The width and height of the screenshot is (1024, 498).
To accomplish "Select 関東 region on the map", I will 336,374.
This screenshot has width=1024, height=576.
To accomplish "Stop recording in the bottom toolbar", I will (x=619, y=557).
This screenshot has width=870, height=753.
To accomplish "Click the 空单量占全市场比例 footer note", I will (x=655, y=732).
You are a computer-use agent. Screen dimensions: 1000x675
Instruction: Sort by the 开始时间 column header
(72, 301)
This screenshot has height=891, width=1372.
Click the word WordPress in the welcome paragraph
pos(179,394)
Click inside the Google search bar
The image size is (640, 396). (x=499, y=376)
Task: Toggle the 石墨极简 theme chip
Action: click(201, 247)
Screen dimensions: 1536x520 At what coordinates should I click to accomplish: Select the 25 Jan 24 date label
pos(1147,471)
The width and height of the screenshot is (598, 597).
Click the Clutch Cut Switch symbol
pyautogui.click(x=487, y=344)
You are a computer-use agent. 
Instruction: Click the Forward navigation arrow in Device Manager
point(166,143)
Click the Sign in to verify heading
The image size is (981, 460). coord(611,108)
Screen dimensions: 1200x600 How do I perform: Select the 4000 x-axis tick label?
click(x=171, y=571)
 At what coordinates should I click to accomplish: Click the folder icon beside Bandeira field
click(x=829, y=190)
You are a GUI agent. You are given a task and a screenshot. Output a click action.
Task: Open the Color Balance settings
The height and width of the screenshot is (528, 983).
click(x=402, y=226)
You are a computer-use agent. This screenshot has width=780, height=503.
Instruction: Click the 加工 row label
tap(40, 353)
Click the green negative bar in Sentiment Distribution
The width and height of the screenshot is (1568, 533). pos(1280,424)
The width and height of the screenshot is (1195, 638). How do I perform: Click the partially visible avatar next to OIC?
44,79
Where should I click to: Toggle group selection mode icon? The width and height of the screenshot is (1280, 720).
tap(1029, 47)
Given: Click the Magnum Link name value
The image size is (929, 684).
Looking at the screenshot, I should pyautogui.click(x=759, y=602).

▶ [PROBLEM TO SOLVE] If a line above contains the word "will", list it.

▶ [THE COMPLETED TASK]
To accomplish "Select 関東 region on the map", I will 336,374.
To accomplish "Stop recording in the bottom toolbar", I will (x=619, y=557).
To accomplish "Click the 空单量占全市场比例 footer note", I will (x=655, y=732).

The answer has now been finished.